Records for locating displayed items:
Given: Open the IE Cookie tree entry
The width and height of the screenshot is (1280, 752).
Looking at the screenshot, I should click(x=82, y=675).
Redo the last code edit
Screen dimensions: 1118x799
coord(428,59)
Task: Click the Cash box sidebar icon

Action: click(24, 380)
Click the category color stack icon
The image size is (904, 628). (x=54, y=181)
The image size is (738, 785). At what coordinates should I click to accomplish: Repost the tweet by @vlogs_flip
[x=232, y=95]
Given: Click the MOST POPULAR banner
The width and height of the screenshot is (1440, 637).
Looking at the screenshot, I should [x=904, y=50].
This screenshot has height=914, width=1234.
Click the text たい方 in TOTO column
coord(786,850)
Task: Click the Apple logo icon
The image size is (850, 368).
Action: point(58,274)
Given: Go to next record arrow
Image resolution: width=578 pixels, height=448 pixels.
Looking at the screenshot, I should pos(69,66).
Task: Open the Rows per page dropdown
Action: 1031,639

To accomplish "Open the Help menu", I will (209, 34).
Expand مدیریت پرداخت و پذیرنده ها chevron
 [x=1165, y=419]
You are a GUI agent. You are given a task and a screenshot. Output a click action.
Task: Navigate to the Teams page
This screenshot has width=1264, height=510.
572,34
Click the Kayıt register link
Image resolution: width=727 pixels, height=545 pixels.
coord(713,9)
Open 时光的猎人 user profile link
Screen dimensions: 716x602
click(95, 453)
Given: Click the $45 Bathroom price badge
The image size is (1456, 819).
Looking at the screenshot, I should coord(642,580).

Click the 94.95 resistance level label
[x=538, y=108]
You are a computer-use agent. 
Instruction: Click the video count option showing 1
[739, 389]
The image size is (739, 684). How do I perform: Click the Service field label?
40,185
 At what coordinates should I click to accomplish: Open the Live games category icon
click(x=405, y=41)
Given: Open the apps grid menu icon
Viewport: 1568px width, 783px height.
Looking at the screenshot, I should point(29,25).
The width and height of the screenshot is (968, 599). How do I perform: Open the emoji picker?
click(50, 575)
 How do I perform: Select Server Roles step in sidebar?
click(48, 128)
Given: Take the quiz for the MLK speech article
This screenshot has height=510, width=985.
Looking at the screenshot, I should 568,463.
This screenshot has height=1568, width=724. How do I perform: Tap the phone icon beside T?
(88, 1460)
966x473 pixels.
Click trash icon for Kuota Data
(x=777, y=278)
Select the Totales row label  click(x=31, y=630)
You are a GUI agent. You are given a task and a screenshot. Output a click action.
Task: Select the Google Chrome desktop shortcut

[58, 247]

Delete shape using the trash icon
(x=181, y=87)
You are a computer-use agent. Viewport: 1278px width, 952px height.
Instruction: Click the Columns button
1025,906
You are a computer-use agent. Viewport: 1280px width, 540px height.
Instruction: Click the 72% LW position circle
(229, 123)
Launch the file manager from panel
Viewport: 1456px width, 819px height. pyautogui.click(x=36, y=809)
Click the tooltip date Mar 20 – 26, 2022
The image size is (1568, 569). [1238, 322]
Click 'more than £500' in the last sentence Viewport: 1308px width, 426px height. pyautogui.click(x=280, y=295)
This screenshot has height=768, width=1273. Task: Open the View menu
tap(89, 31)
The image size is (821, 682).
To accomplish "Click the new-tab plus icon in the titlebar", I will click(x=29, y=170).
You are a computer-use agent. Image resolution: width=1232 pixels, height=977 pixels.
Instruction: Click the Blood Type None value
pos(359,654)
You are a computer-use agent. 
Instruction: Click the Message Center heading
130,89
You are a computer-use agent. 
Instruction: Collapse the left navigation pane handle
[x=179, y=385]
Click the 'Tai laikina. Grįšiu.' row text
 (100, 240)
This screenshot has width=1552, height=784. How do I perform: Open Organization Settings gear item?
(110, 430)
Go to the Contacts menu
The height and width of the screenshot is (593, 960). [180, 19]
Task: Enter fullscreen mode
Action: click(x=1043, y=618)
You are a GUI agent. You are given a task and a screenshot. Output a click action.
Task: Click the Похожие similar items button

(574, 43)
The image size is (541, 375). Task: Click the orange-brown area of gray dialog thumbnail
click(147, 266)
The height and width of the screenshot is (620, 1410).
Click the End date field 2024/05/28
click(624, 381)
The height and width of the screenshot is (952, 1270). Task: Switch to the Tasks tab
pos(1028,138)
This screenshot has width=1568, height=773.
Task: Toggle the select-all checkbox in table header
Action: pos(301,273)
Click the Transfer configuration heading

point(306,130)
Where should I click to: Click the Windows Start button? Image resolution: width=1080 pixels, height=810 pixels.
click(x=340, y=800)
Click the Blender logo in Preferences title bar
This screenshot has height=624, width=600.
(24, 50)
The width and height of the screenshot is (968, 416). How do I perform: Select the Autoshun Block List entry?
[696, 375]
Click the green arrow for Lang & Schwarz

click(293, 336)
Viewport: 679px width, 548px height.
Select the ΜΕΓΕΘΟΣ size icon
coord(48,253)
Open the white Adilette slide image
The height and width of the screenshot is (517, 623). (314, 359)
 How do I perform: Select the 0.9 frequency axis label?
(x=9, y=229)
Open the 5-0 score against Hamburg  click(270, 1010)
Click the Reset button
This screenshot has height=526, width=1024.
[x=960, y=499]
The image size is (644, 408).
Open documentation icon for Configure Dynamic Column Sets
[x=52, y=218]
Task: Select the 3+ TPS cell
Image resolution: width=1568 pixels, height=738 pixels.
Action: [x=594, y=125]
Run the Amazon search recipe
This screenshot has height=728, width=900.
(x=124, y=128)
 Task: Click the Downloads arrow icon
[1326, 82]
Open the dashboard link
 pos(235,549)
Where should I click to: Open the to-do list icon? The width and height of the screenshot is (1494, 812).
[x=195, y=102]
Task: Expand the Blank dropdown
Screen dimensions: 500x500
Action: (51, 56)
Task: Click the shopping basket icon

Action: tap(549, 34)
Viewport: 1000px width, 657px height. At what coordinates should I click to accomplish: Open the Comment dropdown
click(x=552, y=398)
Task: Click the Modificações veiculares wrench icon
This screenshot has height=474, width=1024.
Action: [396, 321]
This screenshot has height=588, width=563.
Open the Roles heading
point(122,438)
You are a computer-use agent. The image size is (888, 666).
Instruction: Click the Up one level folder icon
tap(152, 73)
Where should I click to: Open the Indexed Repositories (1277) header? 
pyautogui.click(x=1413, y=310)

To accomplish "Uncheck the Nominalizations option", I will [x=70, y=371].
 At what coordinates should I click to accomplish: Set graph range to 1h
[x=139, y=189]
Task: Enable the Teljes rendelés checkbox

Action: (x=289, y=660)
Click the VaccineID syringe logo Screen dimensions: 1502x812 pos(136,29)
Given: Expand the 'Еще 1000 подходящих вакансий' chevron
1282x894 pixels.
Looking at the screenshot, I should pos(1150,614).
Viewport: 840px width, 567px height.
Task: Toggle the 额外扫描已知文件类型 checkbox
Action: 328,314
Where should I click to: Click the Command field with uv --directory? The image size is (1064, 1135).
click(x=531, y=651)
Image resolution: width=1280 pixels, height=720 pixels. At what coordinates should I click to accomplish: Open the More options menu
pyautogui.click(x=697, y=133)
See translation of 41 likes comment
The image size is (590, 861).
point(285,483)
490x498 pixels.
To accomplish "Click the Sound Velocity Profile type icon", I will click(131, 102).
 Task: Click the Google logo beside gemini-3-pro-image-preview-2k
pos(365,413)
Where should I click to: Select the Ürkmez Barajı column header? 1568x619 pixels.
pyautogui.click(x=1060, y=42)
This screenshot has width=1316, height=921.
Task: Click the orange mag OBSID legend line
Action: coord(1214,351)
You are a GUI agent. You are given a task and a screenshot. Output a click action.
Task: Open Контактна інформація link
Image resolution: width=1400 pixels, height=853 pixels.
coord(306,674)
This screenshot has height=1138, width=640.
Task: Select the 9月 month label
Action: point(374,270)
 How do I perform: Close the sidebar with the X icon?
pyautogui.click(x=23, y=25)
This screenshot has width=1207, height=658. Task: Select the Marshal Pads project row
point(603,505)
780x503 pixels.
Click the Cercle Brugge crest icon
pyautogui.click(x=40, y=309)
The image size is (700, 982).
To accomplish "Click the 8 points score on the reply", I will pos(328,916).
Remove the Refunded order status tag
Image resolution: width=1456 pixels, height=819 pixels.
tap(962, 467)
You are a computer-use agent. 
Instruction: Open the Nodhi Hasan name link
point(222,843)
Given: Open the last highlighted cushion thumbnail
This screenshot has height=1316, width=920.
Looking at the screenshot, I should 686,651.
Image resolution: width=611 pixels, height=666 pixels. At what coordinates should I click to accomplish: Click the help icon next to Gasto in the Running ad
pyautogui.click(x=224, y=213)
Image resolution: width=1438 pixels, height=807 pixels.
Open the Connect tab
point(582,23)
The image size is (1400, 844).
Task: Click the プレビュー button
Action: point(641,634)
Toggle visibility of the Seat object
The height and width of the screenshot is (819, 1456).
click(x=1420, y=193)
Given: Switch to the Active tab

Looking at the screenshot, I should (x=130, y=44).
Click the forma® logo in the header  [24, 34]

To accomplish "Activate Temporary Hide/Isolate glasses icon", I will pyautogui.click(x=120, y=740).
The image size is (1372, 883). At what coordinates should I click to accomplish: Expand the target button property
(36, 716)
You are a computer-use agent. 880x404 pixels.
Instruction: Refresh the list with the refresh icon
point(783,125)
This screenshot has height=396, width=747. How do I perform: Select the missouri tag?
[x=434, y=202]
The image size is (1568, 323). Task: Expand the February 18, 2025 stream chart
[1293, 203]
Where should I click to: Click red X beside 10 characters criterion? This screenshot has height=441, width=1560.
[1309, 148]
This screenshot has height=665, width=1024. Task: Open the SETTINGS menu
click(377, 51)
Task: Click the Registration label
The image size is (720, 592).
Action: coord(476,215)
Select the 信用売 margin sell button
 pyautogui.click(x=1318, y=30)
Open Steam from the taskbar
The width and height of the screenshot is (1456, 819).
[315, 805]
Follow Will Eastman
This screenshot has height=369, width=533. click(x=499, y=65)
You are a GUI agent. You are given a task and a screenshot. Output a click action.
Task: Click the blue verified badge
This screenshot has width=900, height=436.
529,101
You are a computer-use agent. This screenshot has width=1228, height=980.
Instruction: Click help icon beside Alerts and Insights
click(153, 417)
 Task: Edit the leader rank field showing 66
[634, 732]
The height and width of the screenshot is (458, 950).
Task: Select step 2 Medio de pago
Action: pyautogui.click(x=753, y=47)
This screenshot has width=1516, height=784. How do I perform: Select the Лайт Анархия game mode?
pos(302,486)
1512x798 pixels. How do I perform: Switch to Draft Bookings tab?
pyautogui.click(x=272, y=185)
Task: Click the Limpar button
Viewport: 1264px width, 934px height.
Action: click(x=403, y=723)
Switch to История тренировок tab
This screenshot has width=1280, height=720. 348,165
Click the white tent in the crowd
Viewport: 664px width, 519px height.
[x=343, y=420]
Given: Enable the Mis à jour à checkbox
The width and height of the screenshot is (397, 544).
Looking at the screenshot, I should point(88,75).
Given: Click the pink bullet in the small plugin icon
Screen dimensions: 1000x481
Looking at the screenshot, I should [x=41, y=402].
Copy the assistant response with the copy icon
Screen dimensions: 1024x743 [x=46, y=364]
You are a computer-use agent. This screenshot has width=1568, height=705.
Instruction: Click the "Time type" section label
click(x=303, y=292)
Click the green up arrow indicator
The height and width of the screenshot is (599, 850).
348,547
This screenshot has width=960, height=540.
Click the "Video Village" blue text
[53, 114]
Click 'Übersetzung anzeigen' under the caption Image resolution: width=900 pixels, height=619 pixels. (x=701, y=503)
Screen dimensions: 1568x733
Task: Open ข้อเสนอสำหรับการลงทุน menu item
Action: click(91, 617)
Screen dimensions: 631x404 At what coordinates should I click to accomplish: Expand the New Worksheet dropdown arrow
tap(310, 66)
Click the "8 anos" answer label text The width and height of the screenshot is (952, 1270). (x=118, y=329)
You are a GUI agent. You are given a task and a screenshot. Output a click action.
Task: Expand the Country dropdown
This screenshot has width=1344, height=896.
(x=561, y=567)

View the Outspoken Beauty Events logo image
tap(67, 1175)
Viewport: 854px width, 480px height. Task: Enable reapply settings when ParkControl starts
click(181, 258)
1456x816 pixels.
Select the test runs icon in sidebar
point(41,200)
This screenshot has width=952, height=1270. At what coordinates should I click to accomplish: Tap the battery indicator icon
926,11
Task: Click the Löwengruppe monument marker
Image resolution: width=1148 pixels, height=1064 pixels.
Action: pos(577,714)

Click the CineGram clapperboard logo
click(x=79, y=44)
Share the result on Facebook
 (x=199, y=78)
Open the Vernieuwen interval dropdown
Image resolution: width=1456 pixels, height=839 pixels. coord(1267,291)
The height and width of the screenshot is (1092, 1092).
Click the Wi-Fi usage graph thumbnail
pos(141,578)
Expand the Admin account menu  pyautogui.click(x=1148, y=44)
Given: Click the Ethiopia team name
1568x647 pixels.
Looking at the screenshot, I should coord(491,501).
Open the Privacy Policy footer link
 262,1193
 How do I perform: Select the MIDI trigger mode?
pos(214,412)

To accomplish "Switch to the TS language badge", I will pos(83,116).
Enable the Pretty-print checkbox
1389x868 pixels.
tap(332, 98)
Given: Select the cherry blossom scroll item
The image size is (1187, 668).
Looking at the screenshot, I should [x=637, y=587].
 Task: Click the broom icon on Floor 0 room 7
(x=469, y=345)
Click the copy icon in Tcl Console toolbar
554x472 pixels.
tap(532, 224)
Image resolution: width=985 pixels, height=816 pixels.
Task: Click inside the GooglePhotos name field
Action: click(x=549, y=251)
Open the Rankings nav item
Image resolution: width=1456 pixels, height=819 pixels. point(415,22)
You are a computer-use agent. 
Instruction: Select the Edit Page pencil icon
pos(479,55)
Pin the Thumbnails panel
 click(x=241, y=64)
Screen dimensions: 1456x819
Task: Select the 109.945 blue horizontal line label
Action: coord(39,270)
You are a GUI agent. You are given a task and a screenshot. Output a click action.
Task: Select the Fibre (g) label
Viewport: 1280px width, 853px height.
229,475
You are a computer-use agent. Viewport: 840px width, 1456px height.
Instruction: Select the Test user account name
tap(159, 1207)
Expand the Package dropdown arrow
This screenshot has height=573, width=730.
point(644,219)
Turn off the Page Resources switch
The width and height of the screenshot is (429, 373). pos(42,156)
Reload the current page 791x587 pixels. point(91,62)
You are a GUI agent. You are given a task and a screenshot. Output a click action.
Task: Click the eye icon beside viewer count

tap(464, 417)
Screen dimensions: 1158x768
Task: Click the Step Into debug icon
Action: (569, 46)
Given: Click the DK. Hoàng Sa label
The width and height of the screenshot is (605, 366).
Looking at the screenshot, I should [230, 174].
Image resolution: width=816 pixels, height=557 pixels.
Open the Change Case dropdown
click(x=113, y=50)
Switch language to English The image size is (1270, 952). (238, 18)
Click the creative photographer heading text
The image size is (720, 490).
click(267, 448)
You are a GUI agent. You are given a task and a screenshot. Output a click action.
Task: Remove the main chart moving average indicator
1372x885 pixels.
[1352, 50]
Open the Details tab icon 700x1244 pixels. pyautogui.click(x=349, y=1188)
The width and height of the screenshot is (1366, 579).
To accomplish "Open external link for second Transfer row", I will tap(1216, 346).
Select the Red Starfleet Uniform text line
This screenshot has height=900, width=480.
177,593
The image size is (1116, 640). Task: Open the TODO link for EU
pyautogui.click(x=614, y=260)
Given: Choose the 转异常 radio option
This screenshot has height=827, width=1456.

Task goal: Can you write out the lines above, beginning with the first line and stopping after the line that contains "[x=232, y=95]"?

Solution to the problem:
Given: Open the IE Cookie tree entry
The width and height of the screenshot is (1280, 752).
Looking at the screenshot, I should click(x=82, y=675).
Redo the last code edit
Screen dimensions: 1118x799
coord(428,59)
Task: Click the Cash box sidebar icon

Action: click(24, 380)
Click the category color stack icon
The image size is (904, 628). (x=54, y=181)
The image size is (738, 785). At what coordinates should I click to accomplish: Repost the tweet by @vlogs_flip
[x=232, y=95]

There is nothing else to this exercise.